• [Excerpt]
**********
In [1]:
from pyspark.sql import SparkSession

In [2]:
spark = SparkSession.builder.appName("YoutubeAnalysis").master("local[1]").getOrCreate()

25/07/05 14:28:55 WARN NativeCodeLoader: Unable to load native-hadoop library for your platform... using builtin-java classes where applicable
Setting default log level to "WARN".
To adjust logging level use sc.setLogLevel(newLevel). For SparkR, use setLogLevel(newLevel).
25/07/05 14:28:56 WARN Utils: Service 'SparkUI' could not bind on port 4040. Attempting port 4041.
25/07/05 14:28:56 WARN Utils: Service 'SparkUI' could not bind on port 4041. Attempting port 4042.
25/07/05 14:28:56 WARN Utils: Service 'SparkUI' could not bind on port 4042. Attempting port 4043.


In [3]:
from pyspark.sql.functions import *
from pyspark.sql.types import *

In [11]:
youtube_sch = StructType([\
                          StructField("Video id", StringType(), True),\
                          StructField("uploader", StringType(), True),\
                          StructField("Interval", IntegerType(), True),\
                          StructField("Category", StringType(), True),\
                          StructField("Length", IntegerType(), True),\
                          StructField("no_of_views", IntegerType(), True),\
                          StructField("Rating", DecimalType(), True),\
                          StructField("no_of_ratings", IntegerType(), True),\
                          StructField("no_of_comments", IntegerType(), True),\
                          StructField("Related_video_id", StringType(), True)])

In [14]:
youtube_txt = spark.read.text("certification/youtube/youtubedata.txt")

In [41]:
split_df = youtube_txt.select(split(col("value"), "\t+").alias("fields"))

In [45]:
final_df = split_df.select(
    col("fields").getItem(0).alias("Video_id"),
    col("fields").getItem(1).alias("uploader"),
    col("fields").getItem(2).cast("int").alias("Interval"),
    col("fields").getItem(3).alias("Category"),
    col("fields").getItem(4).cast("int").alias("Length"),
    col("fields").getItem(5).cast("int").alias("no_of_views"),
    col("fields").getItem(6).cast("decimal(3,2)").alias("Rating"),
    col("fields").getItem(7).cast("int").alias("no_of_ratings"),
    col("fields").getItem(8).cast("int").alias("no_of_comments"),

    slice(col("fields"), 10, 5000).alias("Related_video_id")
**********
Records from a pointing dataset
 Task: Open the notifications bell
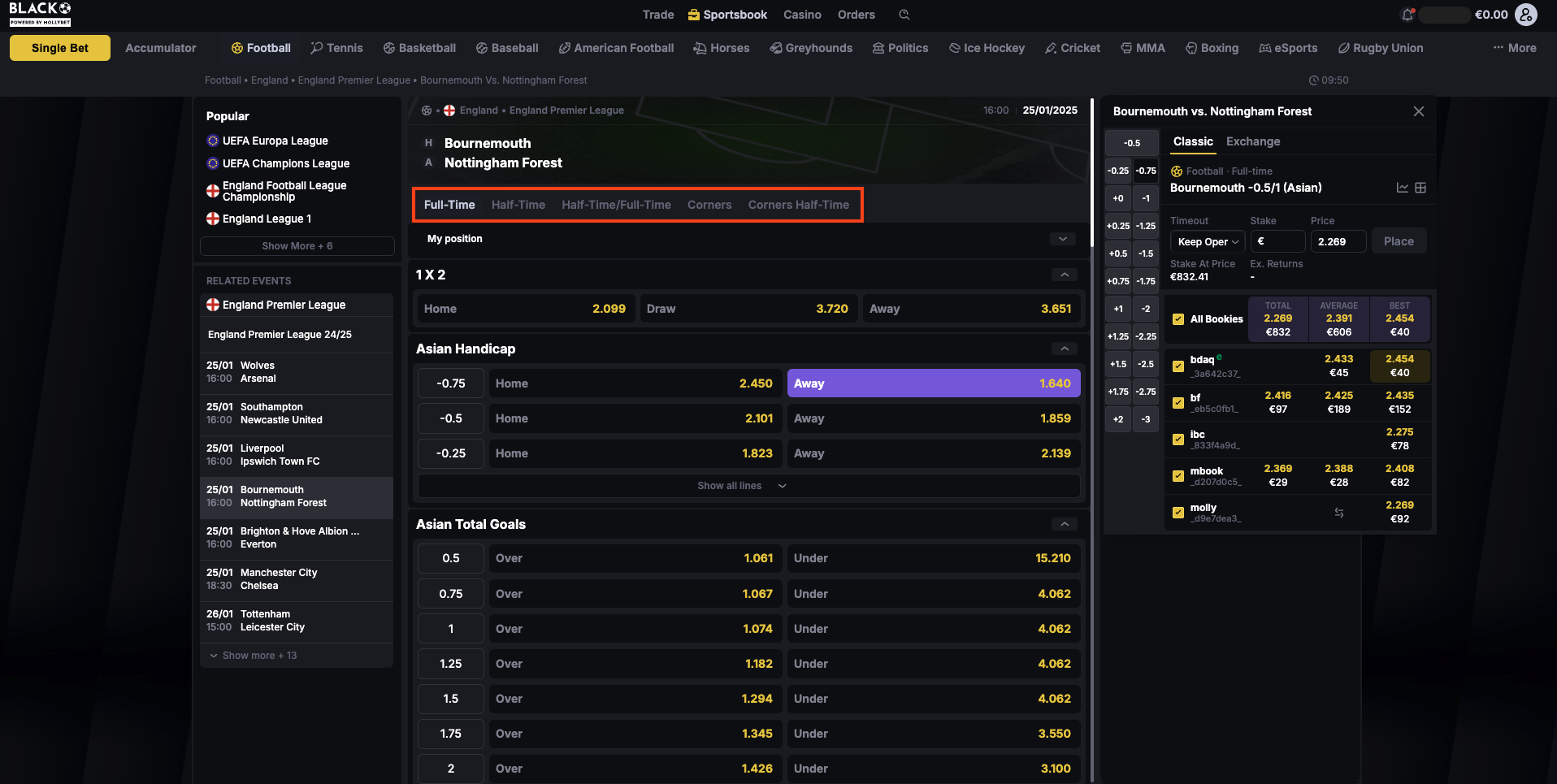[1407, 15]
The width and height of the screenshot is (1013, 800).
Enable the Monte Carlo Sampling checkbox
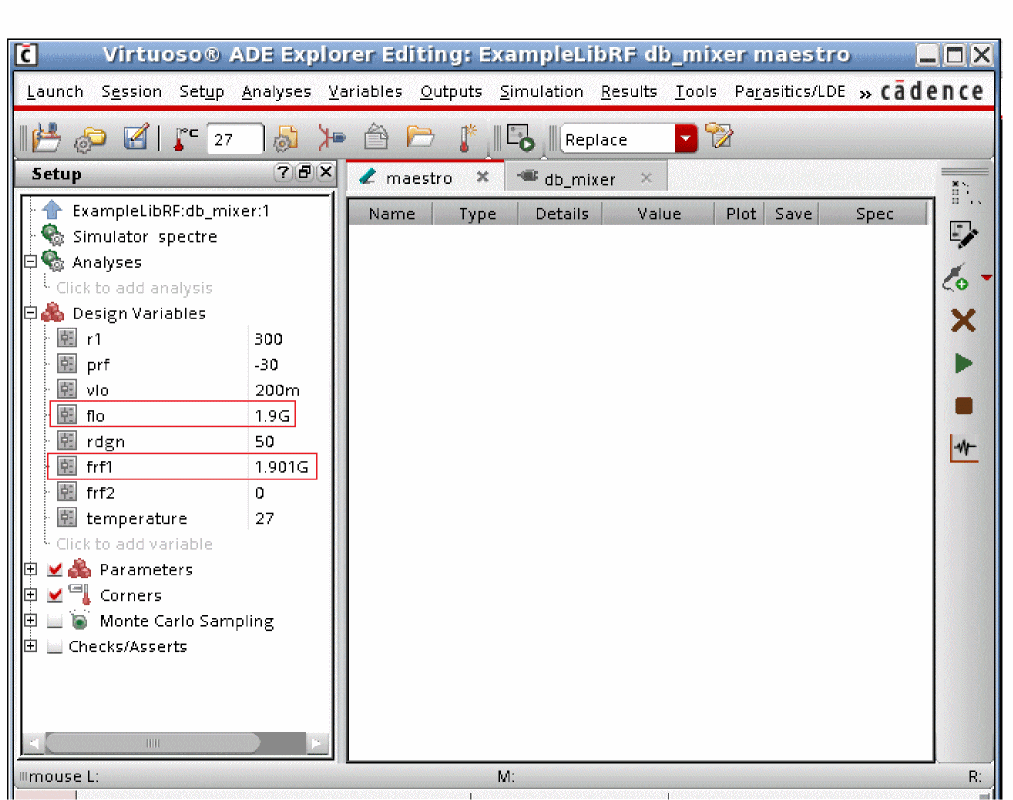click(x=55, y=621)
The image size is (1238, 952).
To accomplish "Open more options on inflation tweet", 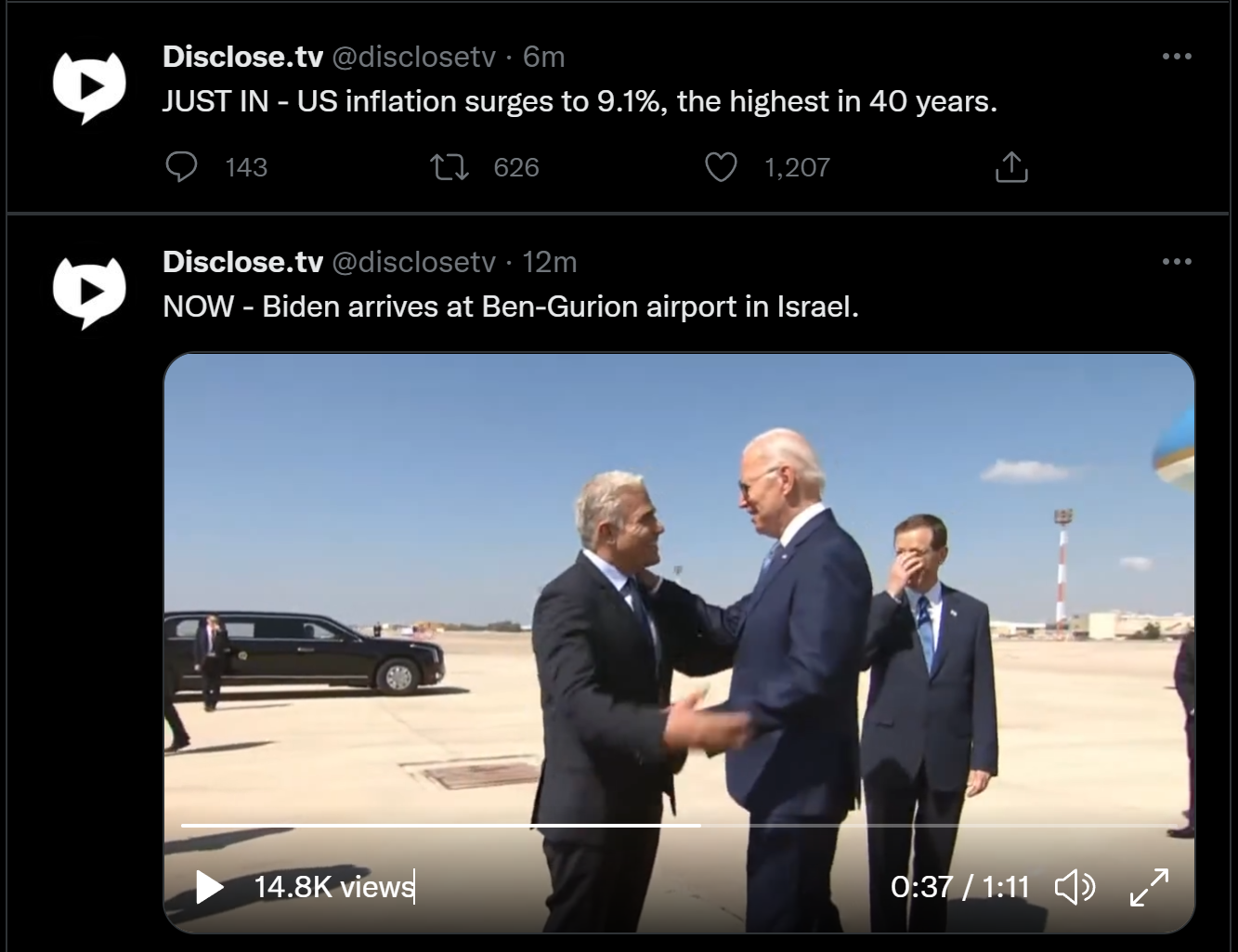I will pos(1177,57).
**********
• [Objectives]
• 1. In the PySpark notebook on the YouTube data, what app name is given to the Spark session?
• 2. Carry on writing the PySpark notebook on the YouTube data, picking up right after its last line.

• [Answers given]
• 1. YoutubeAnalysis

• 2.
)

In [46]:
final_df.show(4)

+-----------+--------------------+--------+--------------+------+-----------+------+-------------+--------------+--------------------+
|   Video_id|            uploader|Interval|      Category|Length|no_of_views|Rating|no_of_ratings|no_of_comments|    Related_video_id|
+-----------+--------------------+--------+--------------+------+-----------+------+-------------+--------------+--------------------+
|QuRYeRnAuXM|EvilSquirrelPictures|    1135|Pets & Animals|   252|       1075|  4.96|           46|            86|[gFa1YMEJFag, nRc...|
|3TYqkBJ9YRk|              hggh22|    1135|        Comedy|   169|        228|  5.00|            5|             3|[QuRYeRnAuXM, gFa...|
|rSJ8QZWBegU|             TimeGem|    1135| Entertainment|    95|        356|  4.31|           13|             1|[QuRYeRnAuXM, gFa...|
|nRcovJn9xHg|          wooochacha|    1135| Entertainment|   118|       1115|  2.23|           57|            73|[QuRYeRnAuXM, gFa...|
+-----------+--------------------+--------+------------

### A. Find out the top 5 categories with maximum number of videos uploaded.

In [48]:
final_df.select("Category").groupBy("Category").agg(count("Category").alias("Count")).orderBy(col("Count").desc()).show(5)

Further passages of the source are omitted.